Reported death of Libya strongman sends shockwaves through Arab world
Haftar, 74, was reportedly admitted to hospital in France in serious condition. His office denied the reports by outlets such as Le Monde and France 24, however, branding them "fake news."
The Tripoli-based Libyan Observer, considered close to the UN-recognized Government of National Accord, reported Haftar's passing on Friday, and posted photos of people in Tripoli celebrating his death.
However, the UN support mission in Libya denied the reports of Haftar's death, saying that he spoke on the phone with the UN envoy Ghassan Salame on Friday.
Haftar was one of the key figures in Libya after the NATO-backed overthrow of Colonel Muammar Gaddafi's government in 2011, becoming the chief of the new Libyan army.
In 2014, after a dispute with the GNA, his forces took control of areas in around the eastern city of Tobruk and Benghazi. Haftar then waged a war on various Islamist groups, including the notorious Islamic State (IS, formerly ISIS).

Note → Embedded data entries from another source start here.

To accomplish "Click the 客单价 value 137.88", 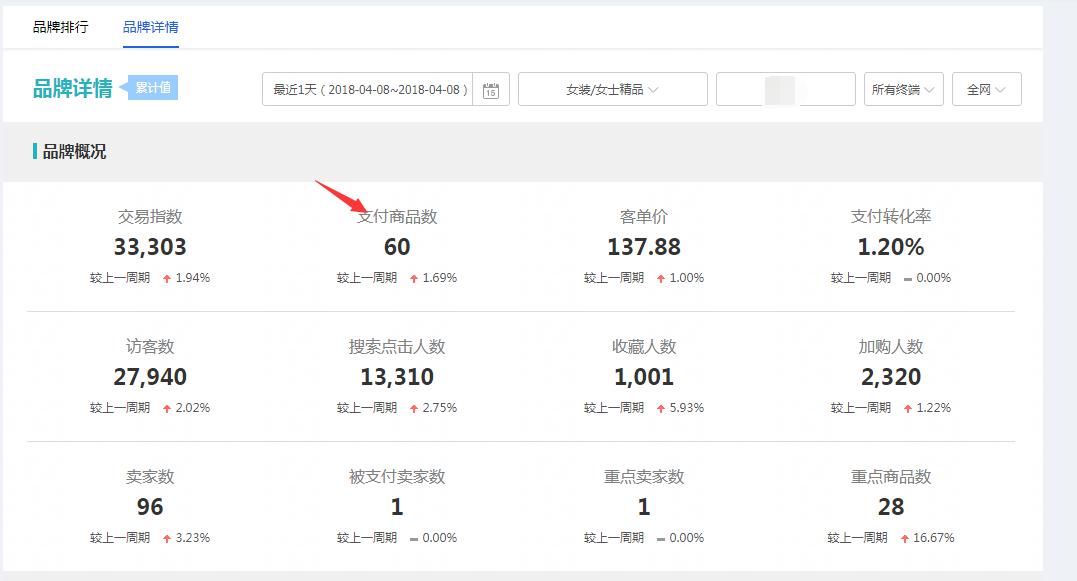I will point(644,247).
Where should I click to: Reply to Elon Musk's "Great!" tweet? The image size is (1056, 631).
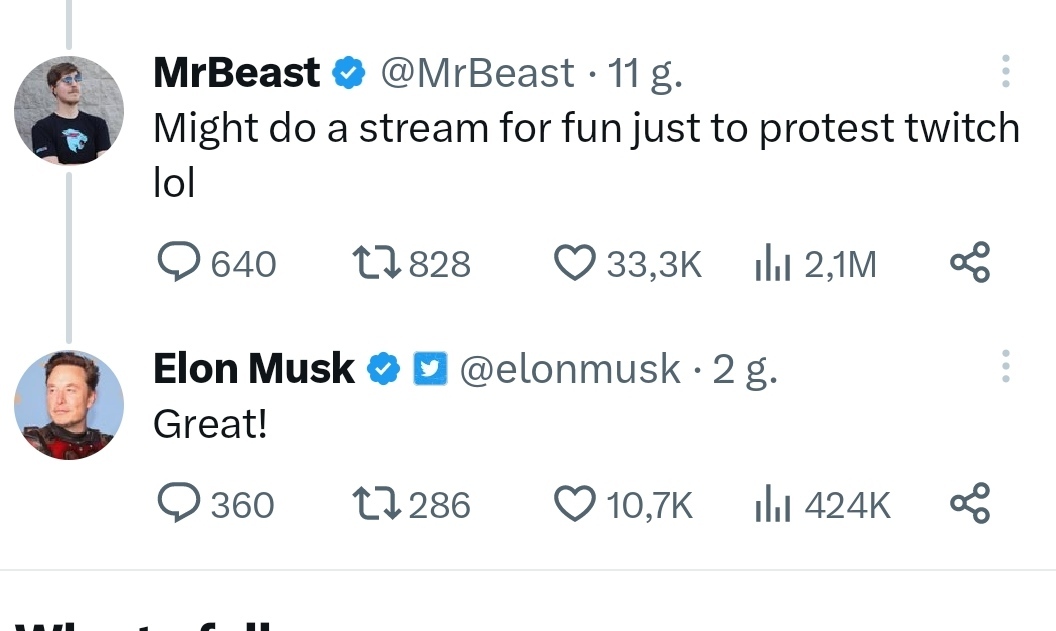180,504
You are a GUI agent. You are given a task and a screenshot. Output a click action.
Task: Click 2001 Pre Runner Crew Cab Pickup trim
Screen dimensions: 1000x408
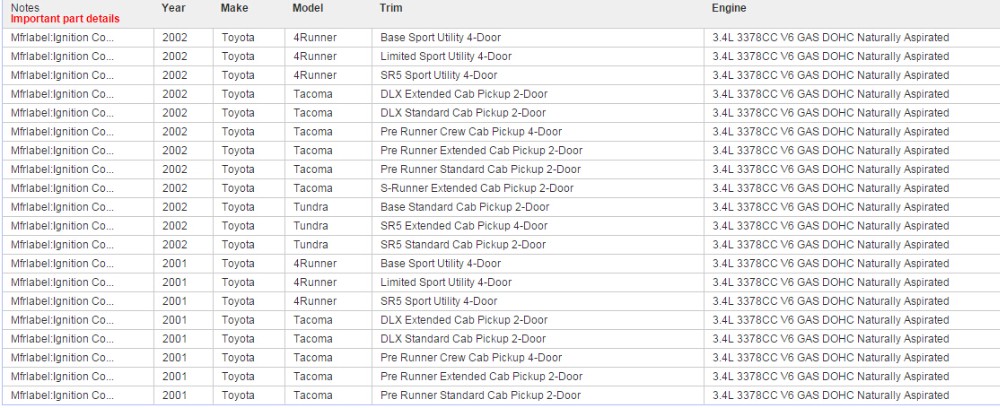pyautogui.click(x=471, y=357)
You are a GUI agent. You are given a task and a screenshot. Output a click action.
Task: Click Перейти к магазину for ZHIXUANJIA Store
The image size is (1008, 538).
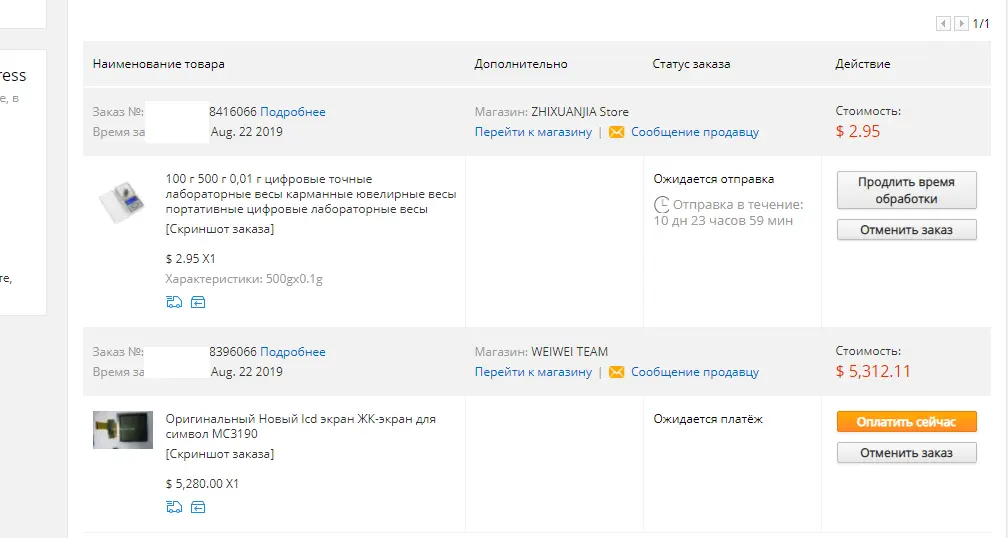(533, 132)
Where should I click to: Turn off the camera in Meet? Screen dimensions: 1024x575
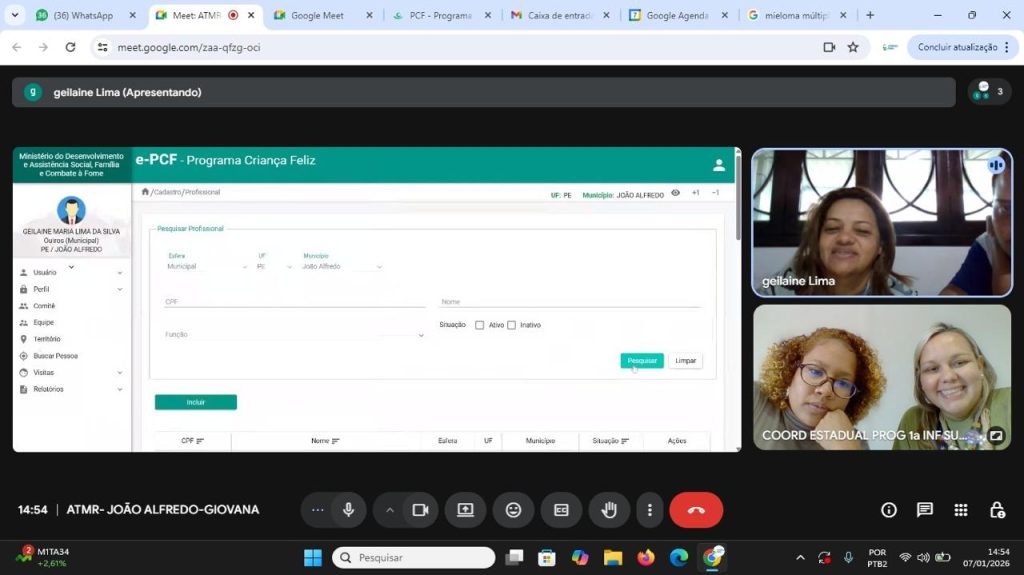click(x=420, y=510)
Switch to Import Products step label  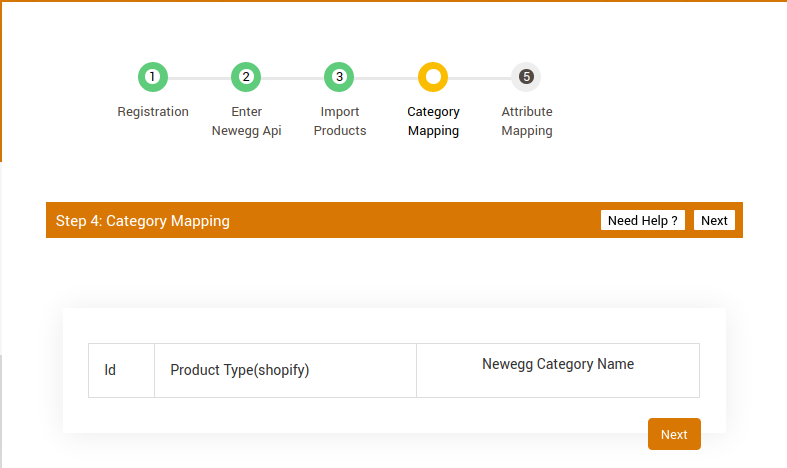point(340,121)
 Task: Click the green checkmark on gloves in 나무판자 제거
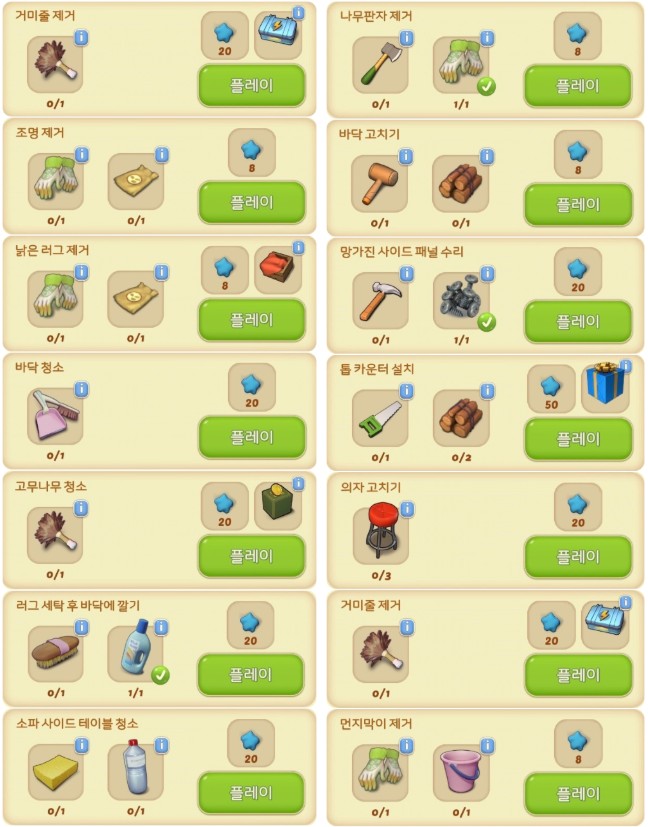pyautogui.click(x=486, y=86)
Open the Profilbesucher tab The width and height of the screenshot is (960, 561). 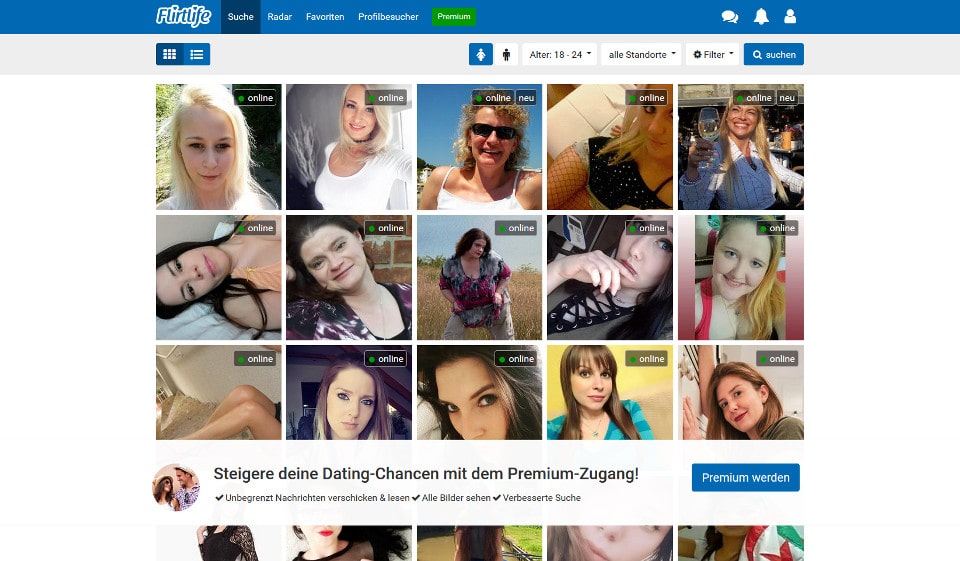(388, 17)
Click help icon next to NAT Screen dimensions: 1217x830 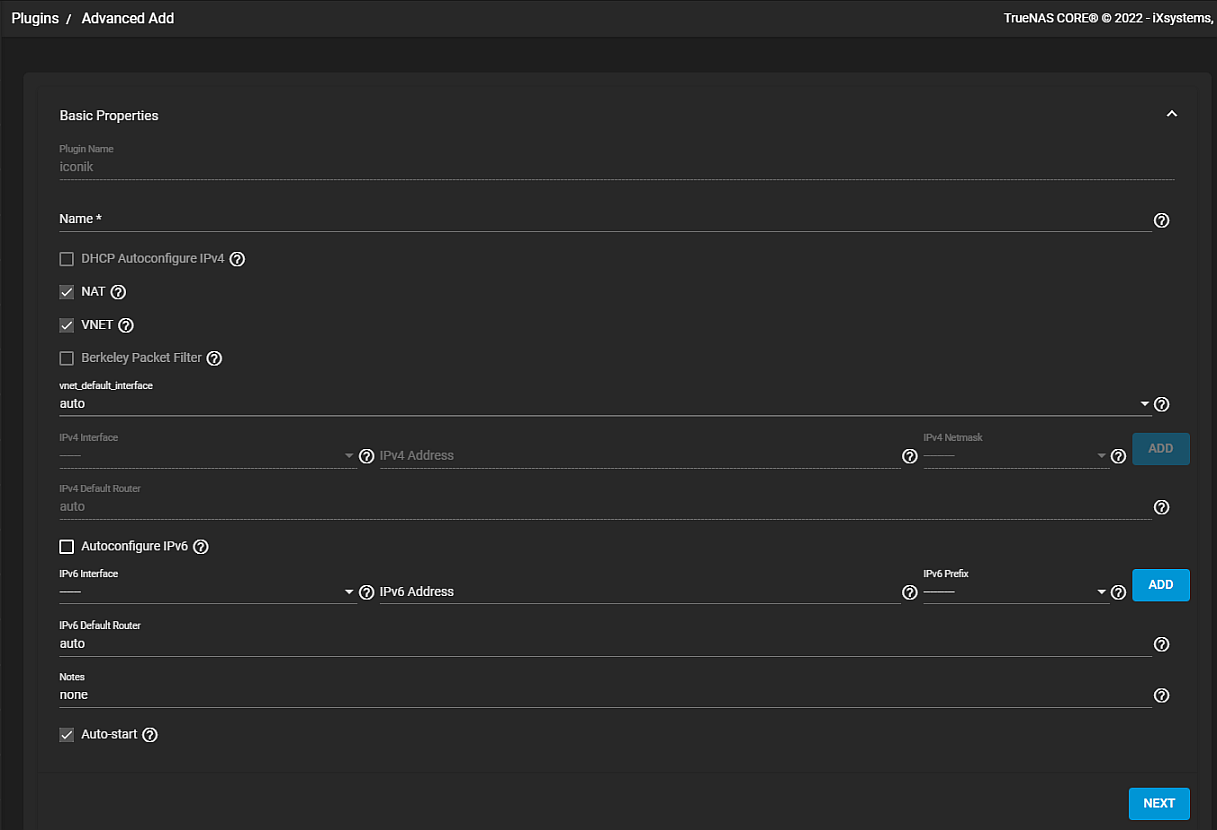pyautogui.click(x=118, y=292)
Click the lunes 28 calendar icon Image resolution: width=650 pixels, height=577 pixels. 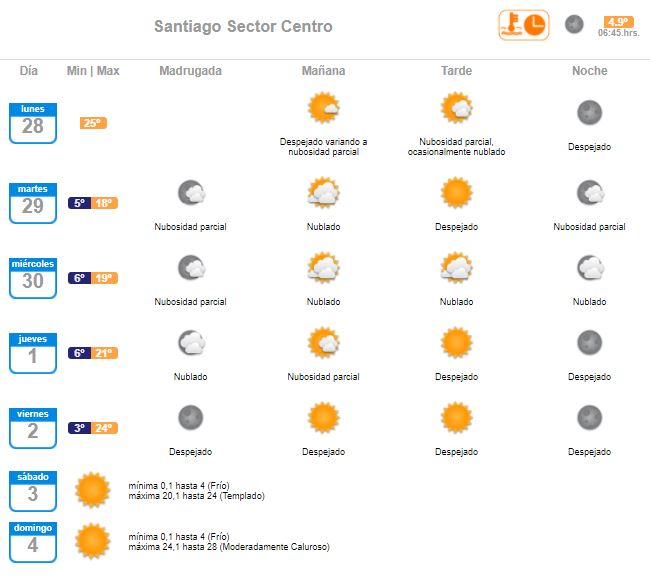point(33,123)
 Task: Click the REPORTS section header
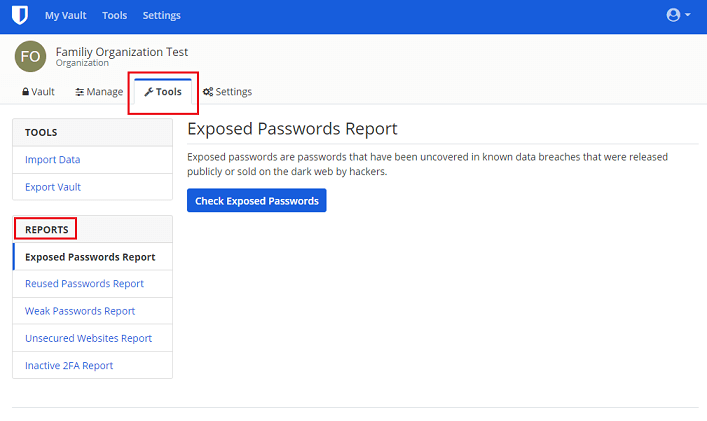click(46, 230)
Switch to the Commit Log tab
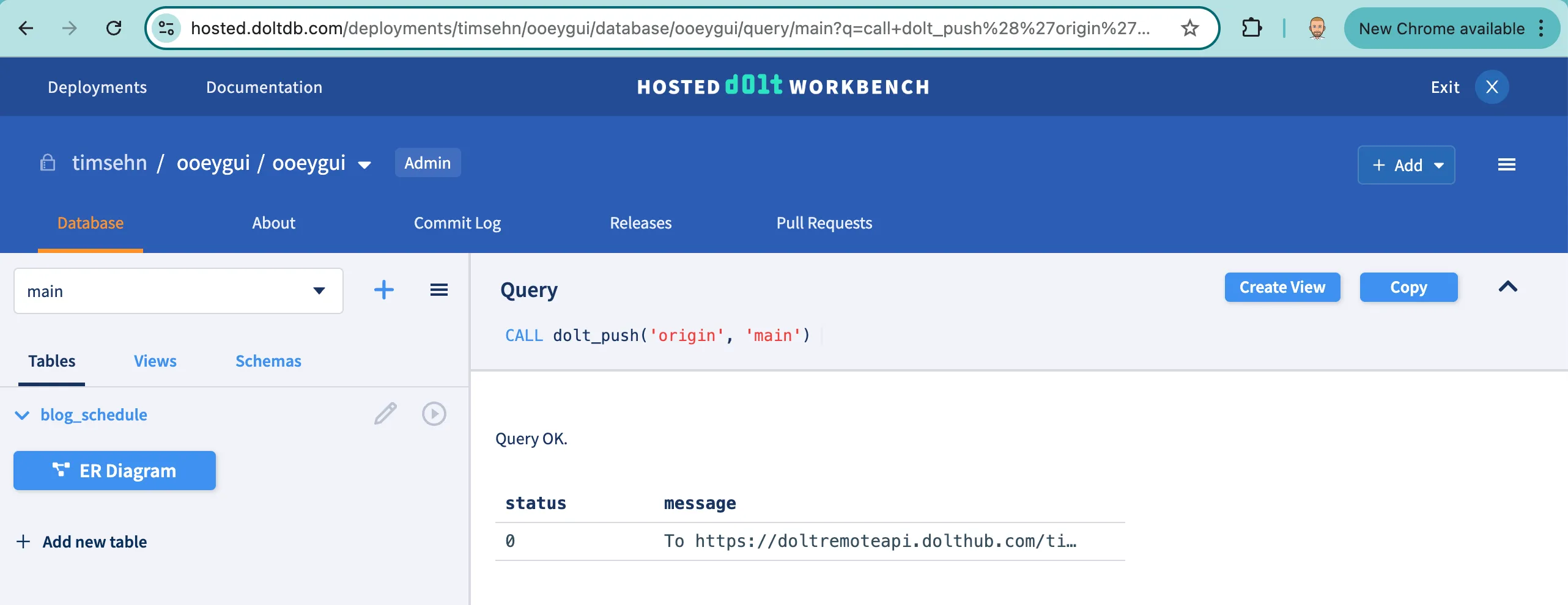 pos(457,223)
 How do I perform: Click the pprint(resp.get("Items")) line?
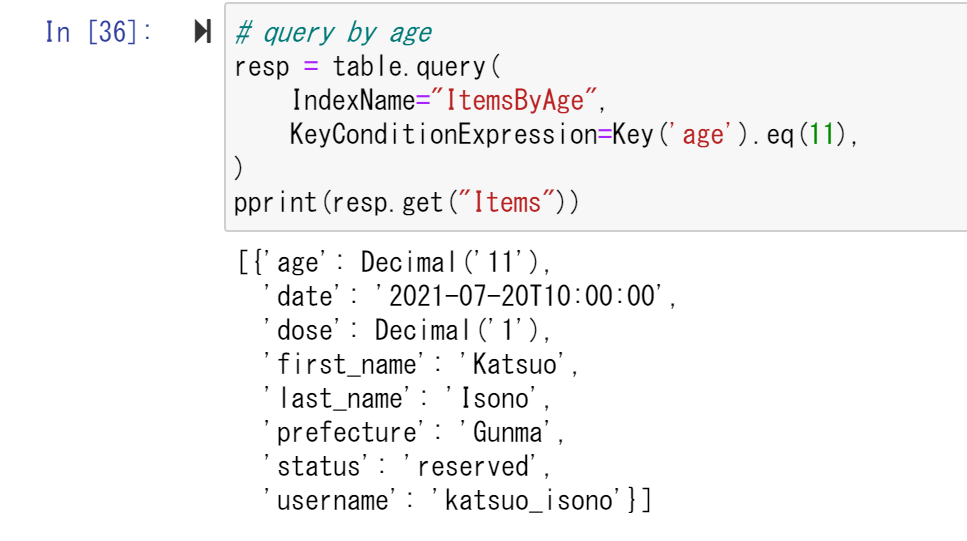click(x=405, y=202)
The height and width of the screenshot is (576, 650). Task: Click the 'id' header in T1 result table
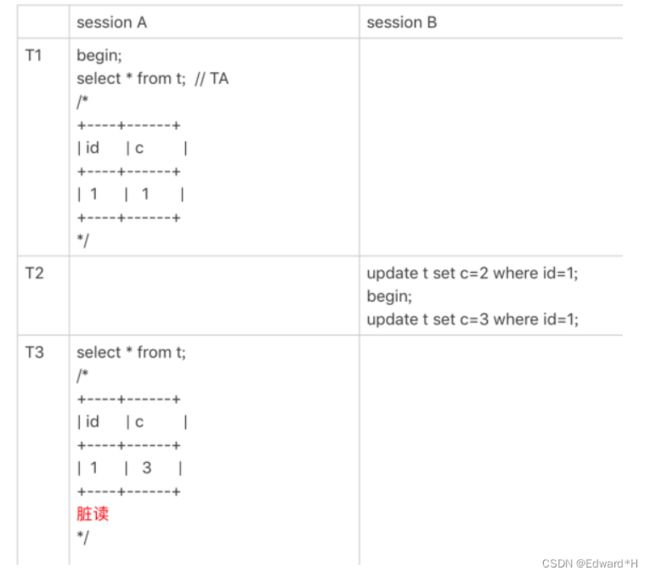(92, 148)
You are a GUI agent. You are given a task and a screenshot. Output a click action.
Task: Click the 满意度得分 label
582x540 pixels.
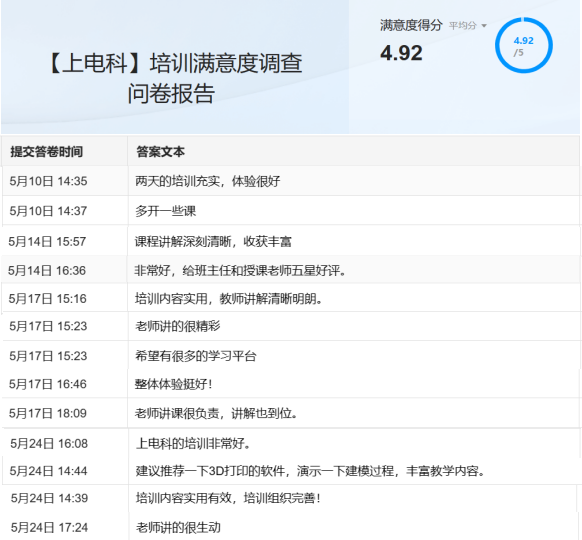[411, 25]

Despite rejecting the authority of the UN-backed government in Tripoli, the general remained an accepted power in foreign nations. His forces control roughly two thirds of the country. He has been welcomed in Moscow, Paris and Abu Dhabi and considered a strong contender in the upcoming presidential election in Libya.
The North African country was plunged into chaos after NATO supported an uprising against Gaddafi. As a result of the intervention, Gaddafi was defeated and executed by rebels in October 2011. Libya has since suffered from conflict and chaos as rival armed groups, criminal gangs and militias struggled for power and resources.
The collapse of Libya has also resulted in a surge of migrants from Africa into Europe, along with reported abuses by human traffickers such as open-air slave markets.